HIPsHanzo Proposals
Back to HIPs
HIP-26DraftStandards TrackInfrastructure

Object Storage Standard

Hanzo AI Team
Created: 2025-01-15

HIP-32: Object Storage Standard

Abstract

This proposal defines the object storage standard for the Hanzo platform. All services that store or retrieve binary objects -- model weights, datasets, user uploads, backups, container images -- MUST use Hanzo Storage, an S3-compatible object storage layer built on MinIO.

Repositories:

Ports:

  • 9000 -- S3-compatible API
  • 9001 -- Storage Console (web UI)

Every Hanzo service that persists blobs MUST go through the S3 API on port 9000. No service may write directly to local disk for persistent data. This is the single source of truth for all unstructured data in the Hanzo ecosystem.

Motivation

AI infrastructure is defined by large, immutable blobs. A single model checkpoint can be 70 GB. A training dataset can be terabytes. Container images for GPU runtimes routinely exceed 10 GB. These objects share common access patterns:

  1. Write once, read many -- A model is trained, checkpointed, then served thousands of times. Datasets are ingested, then read by every training run.
  2. Streaming reads -- Inference workers pull weights in chunks, not all at once. Range requests and multipart downloads are essential.
  3. Versioning -- Models go through dozens of versions. Rolling back to a known-good checkpoint must be trivial.
  4. Access control -- A user's uploaded data is private. A published model is public. Policies must be per-bucket and per-prefix.

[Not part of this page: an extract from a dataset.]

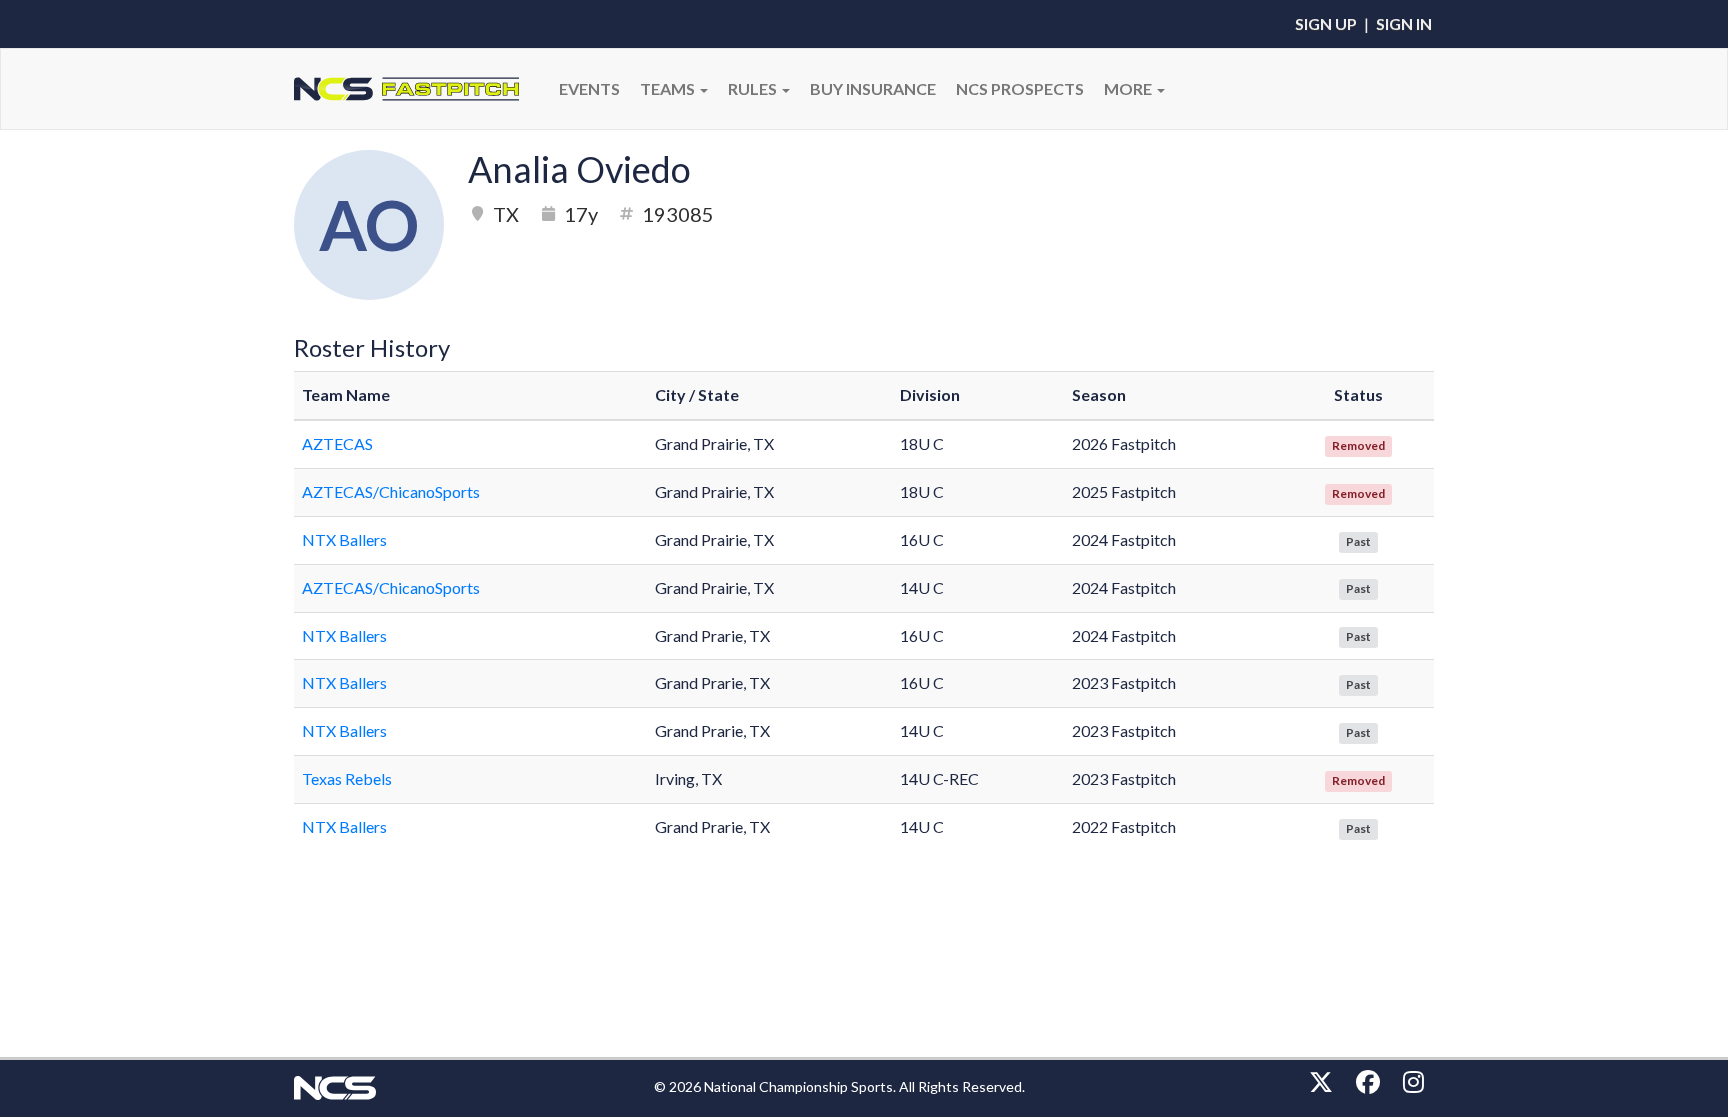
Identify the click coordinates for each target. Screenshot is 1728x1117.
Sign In (1404, 23)
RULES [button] (754, 88)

We need ONE standard way to:

  • Store and retrieve binary objects of any size
  • Control access with fine-grained policies
  • Replicate data for durability and availability
  • Integrate with every ML framework without custom clients

Design Philosophy

Why S3 API Compatibility Matters

The S3 API is the lingua franca of object storage. This is not an opinion -- it is an empirical observation about the state of the software ecosystem:

  • PyTorch: torch.hub, torch.save with S3 backends via smart_open or fsspec
  • HuggingFace: huggingface_hub supports S3 endpoints natively
  • LangChain: Document loaders accept S3 URIs
  • DVC (Data Version Control): S3 is the default remote backend
  • Kubernetes: Container image registries can use S3 for blob storage
  • Terraform/Pulumi: State files stored on S3
  • PostgreSQL: WAL archiving to S3 via wal-g or pgBackRest
  • aws-cli: The most widely-installed CLI tool for object storage
  • boto3: The most widely-used Python library for object storage
  • mc (MinIO Client): Drop-in alternative to aws-cli

By exposing an S3-compatible API, every tool in the AI/ML ecosystem works with Hanzo Storage out of the box. No custom SDKs. No vendor lock-in. No integration burden.

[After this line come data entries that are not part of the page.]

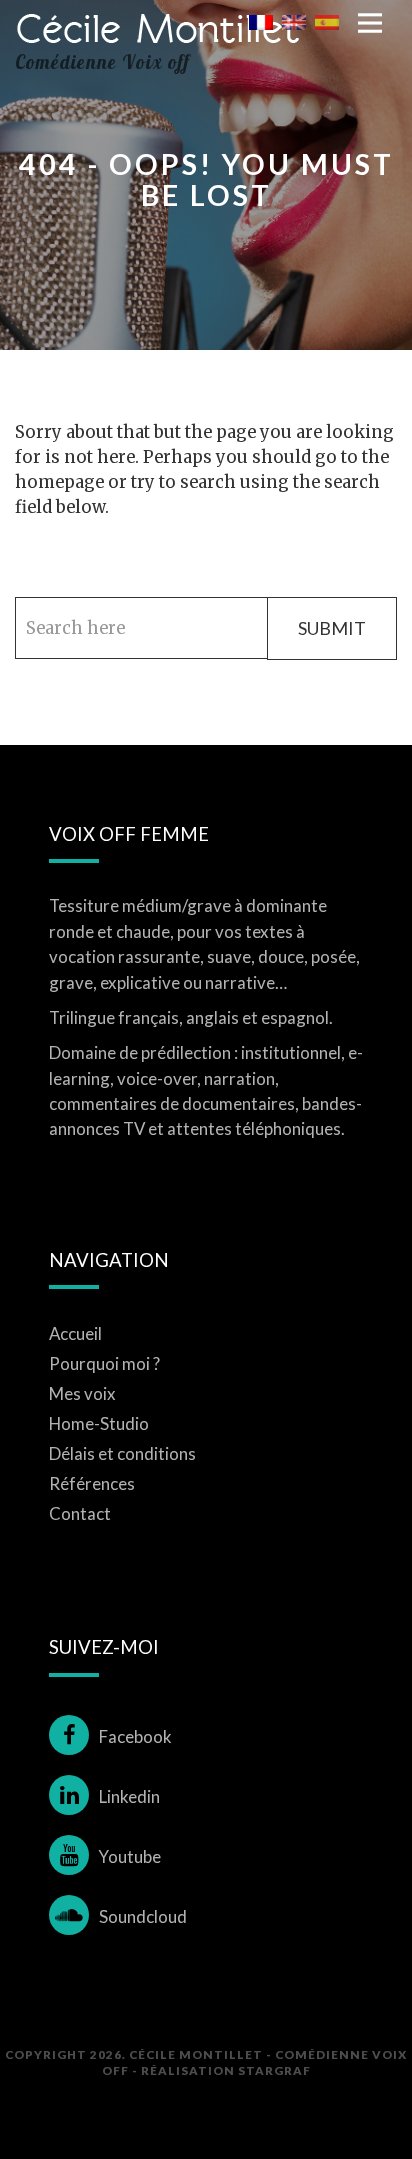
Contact (80, 1513)
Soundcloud (143, 1916)
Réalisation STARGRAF (226, 2070)
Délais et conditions (122, 1453)
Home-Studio (99, 1423)
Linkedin (129, 1796)
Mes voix (82, 1393)
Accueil (75, 1333)
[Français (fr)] (261, 21)
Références (92, 1483)
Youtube (130, 1856)
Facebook (135, 1736)
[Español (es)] (327, 21)
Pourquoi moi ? (104, 1363)
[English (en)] (294, 21)
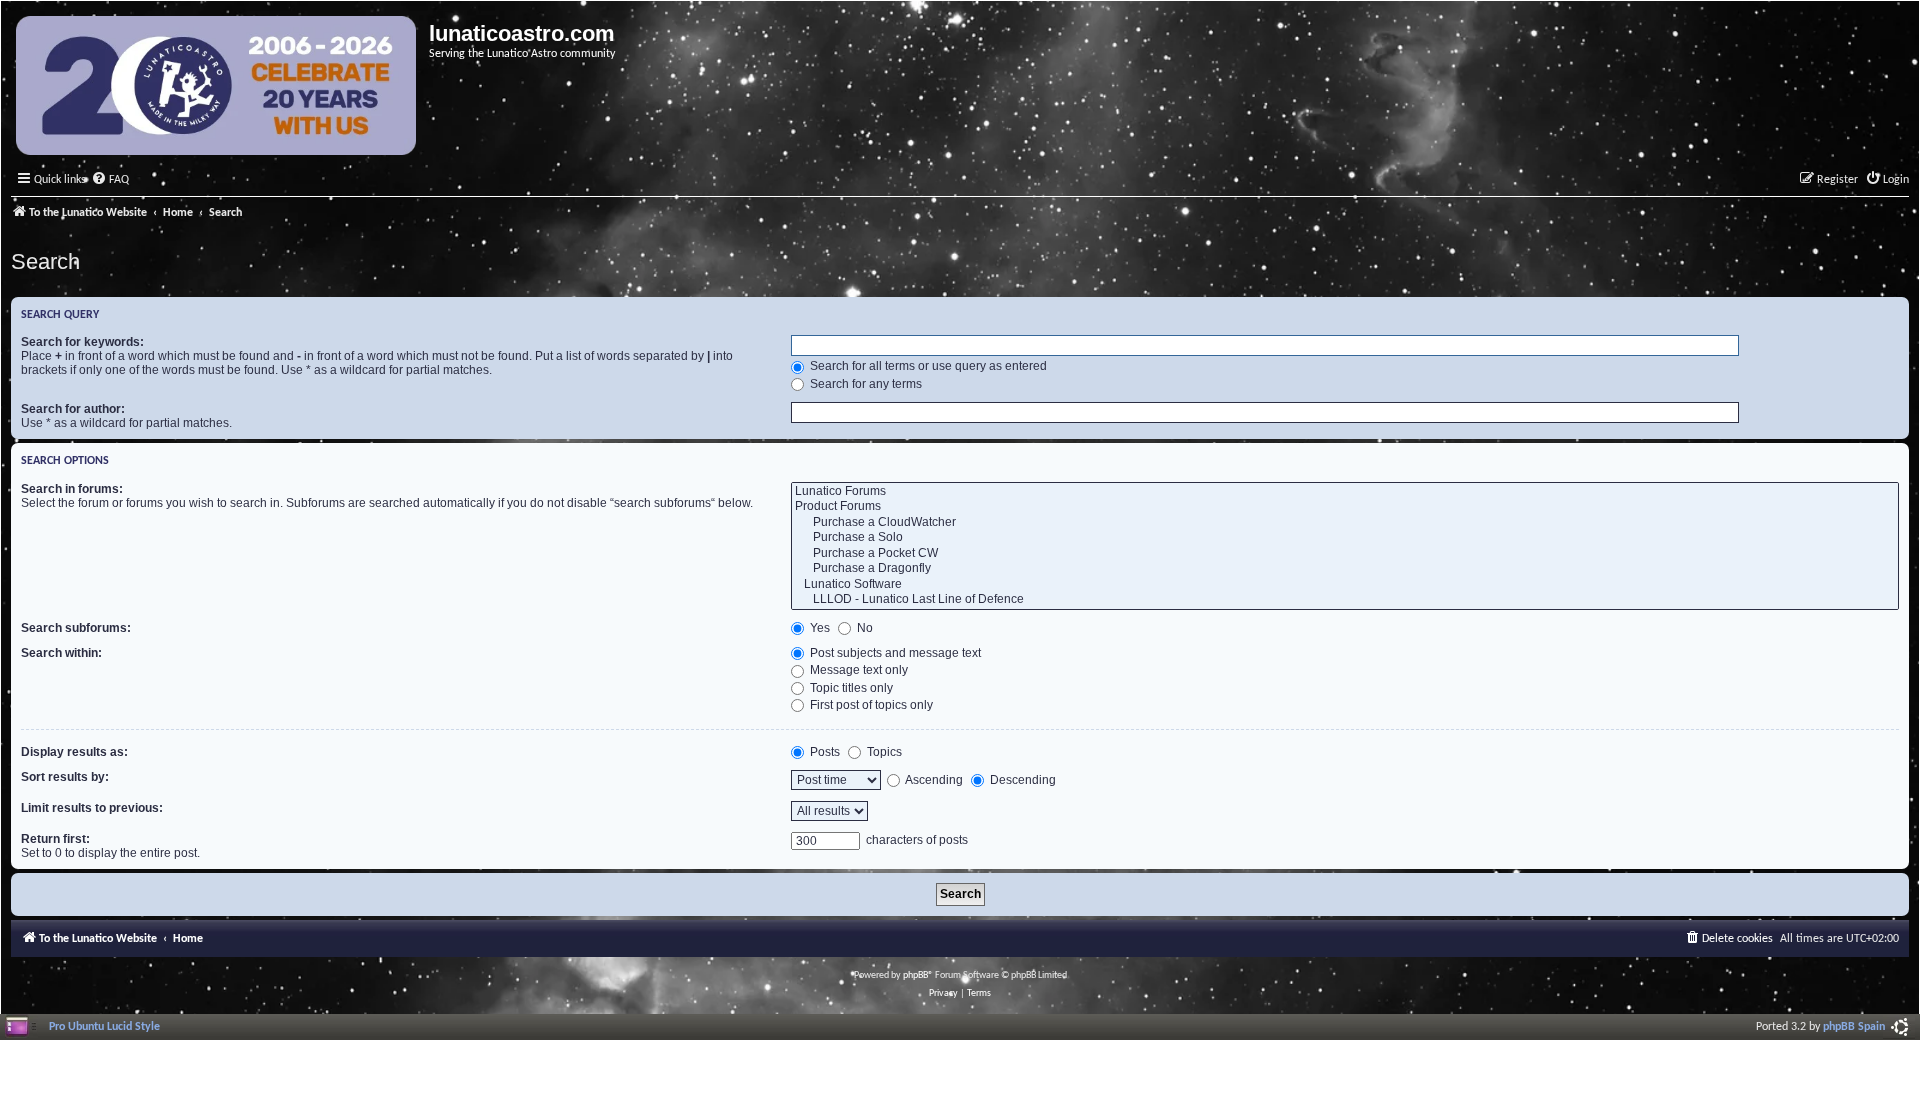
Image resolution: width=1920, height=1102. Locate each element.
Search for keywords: (82, 342)
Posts (823, 752)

The alternative -- inventing a proprietary API -- would mean writing and maintaining client libraries for every language, patching every framework, and training every developer on a new interface. The engineering cost is prohibitive and the benefit is zero.

Why Self-Hosted MinIO over AWS S3

The economics of AI storage make managed cloud storage untenable at scale:

ScenarioAWS S3 CostMinIO on PVC Cost
Store 10 TB of model weights$230/mo~$100/mo (block storage)
Egress 10 TB/mo (model serving)$900/mo$0
Egress 100 TB/mo (heavy inference)$9,000/mo$0
Store 1 PB training data$23,000/mo~$5,000/mo (block storage)

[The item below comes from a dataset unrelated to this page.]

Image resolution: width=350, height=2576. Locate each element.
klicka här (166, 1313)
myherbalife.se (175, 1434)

The critical line is egress. AWS charges $0.09/GB for data transfer out. When a model serving cluster pulls a 70 GB checkpoint from S3 every time a new pod scales up, the egress costs dominate. With MinIO running inside the same Kubernetes cluster, data transfer between storage and compute is free -- it never leaves the network.

Additional benefits of self-hosting:

  • Data locality: Storage lives in the same cluster as compute. Latency is measured in microseconds, not milliseconds.
  • No vendor lock-in: MinIO is open source (AGPL-3.0). The data format is standard. Migration to any other S3-compatible system is trivial.
  • Full control: We set the retention policies, encryption keys, and access controls. No third-party has access to customer data.
  • Compliance: For customers with data residency requirements, we can guarantee exactly where their data is stored, down to the rack.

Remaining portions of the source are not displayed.